Il croyait s’être défait de tous ces attachements, mais cette inquiétude qui montait en lui l’empêchait de faire le choix qu’il savait pourtant être le bon.
— Je suis peut-être devenu faible…
Son désir de devenir plus fort était tout ce qu’il avait, mais il n’arrivait plus à le poursuivre avec la même obsession aveugle qu’auparavant.
Il serra les dents.
La frustration et la honte faisaient trembler ses épaules.
— Ha ha…
Ofuu rit doucement, mais sans aucune moquerie dans la voix. Son regard était celui d’une mère attendrie, incapable de retenir un sourire devant une scène aussi touchante.
— Pourquoi ris-tu ?
— Pardon… mais tu es trop mignon, tu sais ?
À l’entendre, on aurait pu croire qu’elle se moquait. Pourtant, dans ses yeux, il n’y avait qu’une immense douceur, si bien qu’il ne trouva rien à lui répondre.
— Je me dis que, peu importe ce que je pourrais te dire maintenant, tu ne l’accepterais pas. Mais s’il te plaît, n’oublie pas ce que tu appelles faiblesse aujourd’hui. Un jour viendra où tu y tiendras plus que tout, j’en suis sûre.
Elle rayonnait, telle une fleur en pleine floraison. Il ne comprenait pas vraiment le sens de ses mots, alors il se contenta de la fixer, l’air absent.

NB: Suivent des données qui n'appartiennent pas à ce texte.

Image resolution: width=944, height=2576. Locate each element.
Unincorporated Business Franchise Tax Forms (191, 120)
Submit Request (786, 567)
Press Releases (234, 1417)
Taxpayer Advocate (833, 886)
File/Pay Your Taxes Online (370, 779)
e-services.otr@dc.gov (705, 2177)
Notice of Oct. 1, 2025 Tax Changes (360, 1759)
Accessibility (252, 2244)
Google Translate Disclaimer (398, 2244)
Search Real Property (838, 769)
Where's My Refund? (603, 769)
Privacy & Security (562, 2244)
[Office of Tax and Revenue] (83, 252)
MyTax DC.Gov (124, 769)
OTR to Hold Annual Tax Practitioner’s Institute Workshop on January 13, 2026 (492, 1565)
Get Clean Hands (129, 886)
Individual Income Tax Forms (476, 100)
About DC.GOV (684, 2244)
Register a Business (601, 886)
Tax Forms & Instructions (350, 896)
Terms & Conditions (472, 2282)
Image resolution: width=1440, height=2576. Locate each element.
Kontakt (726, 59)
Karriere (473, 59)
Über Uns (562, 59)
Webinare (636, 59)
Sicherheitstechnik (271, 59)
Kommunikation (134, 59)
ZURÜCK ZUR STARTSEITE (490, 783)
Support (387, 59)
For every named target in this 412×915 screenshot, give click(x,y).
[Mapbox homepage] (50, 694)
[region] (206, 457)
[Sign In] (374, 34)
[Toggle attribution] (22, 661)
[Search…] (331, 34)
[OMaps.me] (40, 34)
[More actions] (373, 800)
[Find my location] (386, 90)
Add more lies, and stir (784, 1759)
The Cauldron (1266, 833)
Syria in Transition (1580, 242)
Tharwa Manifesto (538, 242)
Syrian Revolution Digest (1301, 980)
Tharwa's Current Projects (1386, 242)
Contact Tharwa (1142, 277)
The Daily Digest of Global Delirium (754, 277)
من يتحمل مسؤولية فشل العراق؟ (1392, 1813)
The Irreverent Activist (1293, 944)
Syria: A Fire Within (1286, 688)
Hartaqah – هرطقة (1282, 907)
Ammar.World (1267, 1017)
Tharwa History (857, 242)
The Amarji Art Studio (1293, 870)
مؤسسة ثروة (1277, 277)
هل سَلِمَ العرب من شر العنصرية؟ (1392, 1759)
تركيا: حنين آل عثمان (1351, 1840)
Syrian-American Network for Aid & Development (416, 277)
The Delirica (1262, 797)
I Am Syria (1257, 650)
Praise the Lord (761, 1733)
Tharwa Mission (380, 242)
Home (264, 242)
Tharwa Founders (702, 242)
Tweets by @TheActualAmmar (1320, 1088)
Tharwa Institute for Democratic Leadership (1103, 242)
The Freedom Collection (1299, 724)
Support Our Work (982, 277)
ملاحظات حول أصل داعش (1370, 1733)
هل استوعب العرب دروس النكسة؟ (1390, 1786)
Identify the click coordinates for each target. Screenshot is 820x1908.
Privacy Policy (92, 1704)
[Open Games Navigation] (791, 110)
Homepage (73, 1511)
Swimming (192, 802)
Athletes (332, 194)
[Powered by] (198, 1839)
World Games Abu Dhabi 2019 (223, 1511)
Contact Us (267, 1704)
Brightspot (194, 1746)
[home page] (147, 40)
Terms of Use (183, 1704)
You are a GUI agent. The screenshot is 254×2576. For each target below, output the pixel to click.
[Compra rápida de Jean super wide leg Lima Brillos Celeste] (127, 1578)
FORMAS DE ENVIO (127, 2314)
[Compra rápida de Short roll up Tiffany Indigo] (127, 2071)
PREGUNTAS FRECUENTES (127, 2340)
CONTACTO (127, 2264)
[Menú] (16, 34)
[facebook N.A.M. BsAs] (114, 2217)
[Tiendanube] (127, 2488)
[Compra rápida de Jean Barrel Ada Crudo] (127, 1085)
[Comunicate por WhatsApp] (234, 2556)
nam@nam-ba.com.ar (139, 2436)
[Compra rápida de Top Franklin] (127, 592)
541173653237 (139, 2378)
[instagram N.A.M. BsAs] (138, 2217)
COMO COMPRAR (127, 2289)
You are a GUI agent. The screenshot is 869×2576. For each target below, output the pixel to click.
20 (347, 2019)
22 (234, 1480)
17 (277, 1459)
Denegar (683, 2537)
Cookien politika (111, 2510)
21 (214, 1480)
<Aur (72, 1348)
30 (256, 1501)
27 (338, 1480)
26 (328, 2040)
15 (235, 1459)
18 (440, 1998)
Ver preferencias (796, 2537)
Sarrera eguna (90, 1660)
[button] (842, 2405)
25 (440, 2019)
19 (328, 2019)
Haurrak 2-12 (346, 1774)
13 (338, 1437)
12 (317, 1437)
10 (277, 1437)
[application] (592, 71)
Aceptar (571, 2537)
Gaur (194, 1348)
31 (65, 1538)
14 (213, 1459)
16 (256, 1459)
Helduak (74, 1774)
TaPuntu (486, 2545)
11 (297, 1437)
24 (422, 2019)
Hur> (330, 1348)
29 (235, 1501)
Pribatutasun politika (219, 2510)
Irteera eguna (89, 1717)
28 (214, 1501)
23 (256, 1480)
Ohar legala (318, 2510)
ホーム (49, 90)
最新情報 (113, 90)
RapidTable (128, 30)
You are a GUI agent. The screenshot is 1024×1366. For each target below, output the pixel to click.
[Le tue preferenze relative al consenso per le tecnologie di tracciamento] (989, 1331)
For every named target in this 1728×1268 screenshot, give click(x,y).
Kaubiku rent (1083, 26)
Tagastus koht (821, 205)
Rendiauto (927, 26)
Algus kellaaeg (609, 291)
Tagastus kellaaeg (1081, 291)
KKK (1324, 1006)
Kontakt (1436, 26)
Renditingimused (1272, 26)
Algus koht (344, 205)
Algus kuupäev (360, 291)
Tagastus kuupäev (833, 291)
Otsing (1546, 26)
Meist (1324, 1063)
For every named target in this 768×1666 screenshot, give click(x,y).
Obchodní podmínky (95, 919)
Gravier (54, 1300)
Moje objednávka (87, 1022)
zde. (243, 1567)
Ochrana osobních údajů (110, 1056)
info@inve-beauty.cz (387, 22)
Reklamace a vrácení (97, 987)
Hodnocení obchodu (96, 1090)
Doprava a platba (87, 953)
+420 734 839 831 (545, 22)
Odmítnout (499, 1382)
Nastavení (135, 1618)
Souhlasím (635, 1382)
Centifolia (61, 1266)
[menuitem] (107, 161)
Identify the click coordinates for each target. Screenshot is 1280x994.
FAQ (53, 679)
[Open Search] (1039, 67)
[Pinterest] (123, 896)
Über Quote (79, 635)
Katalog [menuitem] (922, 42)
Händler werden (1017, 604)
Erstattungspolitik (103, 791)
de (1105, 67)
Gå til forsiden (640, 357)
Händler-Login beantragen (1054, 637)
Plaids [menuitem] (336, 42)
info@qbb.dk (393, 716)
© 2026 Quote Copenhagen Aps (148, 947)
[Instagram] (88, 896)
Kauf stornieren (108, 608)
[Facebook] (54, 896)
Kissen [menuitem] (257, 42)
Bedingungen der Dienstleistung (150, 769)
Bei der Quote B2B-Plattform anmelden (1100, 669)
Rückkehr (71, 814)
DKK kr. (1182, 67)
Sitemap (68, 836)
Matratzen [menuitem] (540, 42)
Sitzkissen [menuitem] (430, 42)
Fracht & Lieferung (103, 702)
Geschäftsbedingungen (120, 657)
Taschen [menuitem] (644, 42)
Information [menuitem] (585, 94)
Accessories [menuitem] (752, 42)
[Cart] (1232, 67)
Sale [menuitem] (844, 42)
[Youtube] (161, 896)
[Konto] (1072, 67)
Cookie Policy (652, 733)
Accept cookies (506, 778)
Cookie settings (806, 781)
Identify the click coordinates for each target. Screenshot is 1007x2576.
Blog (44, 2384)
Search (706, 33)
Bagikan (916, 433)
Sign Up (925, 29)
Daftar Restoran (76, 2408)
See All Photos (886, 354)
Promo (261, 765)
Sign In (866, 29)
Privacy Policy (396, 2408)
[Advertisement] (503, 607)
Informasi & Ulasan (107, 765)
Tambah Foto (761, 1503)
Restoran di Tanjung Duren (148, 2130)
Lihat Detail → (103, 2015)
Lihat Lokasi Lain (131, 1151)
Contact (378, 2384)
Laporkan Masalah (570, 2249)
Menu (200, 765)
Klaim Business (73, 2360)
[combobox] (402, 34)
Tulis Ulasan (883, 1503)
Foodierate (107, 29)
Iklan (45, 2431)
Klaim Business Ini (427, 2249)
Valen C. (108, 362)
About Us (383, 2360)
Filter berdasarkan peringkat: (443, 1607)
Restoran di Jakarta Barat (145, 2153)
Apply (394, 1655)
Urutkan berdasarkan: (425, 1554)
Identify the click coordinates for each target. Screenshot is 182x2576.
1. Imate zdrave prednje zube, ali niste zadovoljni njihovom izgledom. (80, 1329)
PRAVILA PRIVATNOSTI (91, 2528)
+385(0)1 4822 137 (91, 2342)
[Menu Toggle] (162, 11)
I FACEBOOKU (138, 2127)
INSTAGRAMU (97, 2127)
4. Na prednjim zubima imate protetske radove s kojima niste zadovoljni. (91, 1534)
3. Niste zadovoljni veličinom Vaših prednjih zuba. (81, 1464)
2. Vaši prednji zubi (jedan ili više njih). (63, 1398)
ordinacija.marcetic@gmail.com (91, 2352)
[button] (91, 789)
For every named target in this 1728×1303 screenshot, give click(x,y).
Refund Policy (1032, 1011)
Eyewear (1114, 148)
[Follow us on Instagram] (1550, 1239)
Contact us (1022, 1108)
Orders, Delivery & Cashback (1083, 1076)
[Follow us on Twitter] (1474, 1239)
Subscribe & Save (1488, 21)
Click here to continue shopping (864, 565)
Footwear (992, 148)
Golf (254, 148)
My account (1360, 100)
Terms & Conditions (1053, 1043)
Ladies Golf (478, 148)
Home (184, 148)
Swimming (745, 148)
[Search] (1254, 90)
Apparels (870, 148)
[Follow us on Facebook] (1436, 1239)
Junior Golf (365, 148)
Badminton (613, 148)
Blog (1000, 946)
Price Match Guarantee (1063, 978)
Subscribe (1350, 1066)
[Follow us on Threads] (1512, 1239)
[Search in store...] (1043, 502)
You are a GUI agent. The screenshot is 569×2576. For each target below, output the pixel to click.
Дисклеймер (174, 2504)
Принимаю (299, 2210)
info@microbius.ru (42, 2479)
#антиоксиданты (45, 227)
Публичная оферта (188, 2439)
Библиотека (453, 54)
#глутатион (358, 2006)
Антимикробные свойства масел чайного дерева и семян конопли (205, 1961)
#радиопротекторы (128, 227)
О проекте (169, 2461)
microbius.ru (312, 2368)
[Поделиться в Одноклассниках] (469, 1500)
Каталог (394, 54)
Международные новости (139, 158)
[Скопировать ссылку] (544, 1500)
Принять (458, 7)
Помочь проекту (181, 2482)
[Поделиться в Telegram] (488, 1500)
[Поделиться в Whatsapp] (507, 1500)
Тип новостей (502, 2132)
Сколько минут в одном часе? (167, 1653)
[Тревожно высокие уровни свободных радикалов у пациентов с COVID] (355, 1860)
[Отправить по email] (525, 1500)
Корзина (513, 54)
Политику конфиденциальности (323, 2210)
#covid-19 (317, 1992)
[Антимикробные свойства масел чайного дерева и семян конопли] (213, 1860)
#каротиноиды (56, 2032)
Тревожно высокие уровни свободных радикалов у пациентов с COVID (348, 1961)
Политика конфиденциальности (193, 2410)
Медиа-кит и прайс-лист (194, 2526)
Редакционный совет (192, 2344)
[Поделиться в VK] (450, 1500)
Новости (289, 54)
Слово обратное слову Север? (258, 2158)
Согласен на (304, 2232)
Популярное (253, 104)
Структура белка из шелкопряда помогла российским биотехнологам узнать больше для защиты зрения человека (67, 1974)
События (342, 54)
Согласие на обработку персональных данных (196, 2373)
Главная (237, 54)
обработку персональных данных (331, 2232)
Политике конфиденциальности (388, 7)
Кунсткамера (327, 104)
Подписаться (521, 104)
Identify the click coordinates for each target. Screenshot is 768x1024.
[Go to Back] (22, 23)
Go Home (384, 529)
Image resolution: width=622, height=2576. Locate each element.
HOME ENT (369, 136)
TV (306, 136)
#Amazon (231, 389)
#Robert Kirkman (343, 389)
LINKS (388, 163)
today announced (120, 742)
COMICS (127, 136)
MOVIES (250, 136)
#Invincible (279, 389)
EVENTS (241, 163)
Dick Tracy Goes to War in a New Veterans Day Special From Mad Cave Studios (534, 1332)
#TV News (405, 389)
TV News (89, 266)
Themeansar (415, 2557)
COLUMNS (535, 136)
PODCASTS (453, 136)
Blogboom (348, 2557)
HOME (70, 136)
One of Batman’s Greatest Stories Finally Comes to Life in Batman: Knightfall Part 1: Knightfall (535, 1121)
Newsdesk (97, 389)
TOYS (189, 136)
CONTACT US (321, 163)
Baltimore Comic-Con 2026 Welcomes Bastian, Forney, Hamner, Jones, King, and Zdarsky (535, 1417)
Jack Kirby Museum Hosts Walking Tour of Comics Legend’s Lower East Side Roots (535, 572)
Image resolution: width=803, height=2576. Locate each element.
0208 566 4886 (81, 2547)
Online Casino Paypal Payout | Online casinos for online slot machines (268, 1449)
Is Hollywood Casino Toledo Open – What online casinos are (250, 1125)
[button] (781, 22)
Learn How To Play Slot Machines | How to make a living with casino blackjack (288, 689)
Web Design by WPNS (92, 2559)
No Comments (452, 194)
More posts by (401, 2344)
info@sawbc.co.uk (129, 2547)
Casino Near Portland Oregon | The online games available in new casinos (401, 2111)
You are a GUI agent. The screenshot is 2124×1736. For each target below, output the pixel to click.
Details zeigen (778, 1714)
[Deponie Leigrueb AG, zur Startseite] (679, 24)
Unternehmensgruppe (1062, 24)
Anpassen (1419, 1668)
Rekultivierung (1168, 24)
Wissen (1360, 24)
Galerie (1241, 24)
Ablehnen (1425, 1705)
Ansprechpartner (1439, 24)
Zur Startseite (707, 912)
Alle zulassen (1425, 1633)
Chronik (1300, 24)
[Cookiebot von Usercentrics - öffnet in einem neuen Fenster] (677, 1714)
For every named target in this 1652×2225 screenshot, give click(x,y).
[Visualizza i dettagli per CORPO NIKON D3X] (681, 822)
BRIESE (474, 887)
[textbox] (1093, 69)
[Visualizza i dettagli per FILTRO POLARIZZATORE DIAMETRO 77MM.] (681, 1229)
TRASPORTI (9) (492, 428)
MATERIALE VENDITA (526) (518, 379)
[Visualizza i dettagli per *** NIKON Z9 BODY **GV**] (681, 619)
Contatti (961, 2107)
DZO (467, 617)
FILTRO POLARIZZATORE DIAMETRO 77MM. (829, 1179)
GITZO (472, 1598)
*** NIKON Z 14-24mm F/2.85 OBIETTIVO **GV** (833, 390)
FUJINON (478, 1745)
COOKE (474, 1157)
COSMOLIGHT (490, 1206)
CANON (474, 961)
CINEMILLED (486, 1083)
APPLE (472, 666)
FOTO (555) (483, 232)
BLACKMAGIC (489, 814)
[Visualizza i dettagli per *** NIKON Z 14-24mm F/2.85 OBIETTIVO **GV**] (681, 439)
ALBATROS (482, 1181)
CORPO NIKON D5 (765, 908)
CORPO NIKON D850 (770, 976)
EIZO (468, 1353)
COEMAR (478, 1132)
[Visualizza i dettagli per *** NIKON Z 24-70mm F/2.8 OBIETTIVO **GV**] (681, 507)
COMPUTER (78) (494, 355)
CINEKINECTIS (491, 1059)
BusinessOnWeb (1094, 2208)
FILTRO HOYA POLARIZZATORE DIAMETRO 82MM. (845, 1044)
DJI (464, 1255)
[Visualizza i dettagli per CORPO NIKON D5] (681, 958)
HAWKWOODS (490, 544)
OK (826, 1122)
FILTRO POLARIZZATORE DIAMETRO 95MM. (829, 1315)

Elle était belle, debout près des saules des neiges, dans la lumière du soir.
Peut-être n’était-il pas tant perdu dans ses pensées… qu’ému par sa présence.
Il se souvint de ce ciel nocturne inoubliable, gravé dans sa mémoire, celui de l’instant où tout avait commencé.
Sa beauté n’était égalée que par le ciel du soir qu’il avait sous les yeux à cet instant. Il sentit ses yeux s’humidifier légèrement, mais il mit cela sur le compte de l’éclat aveuglant du couchant.
Le soir prit fin, et le jour fixé par Hatakeyama Yasuhide arriva.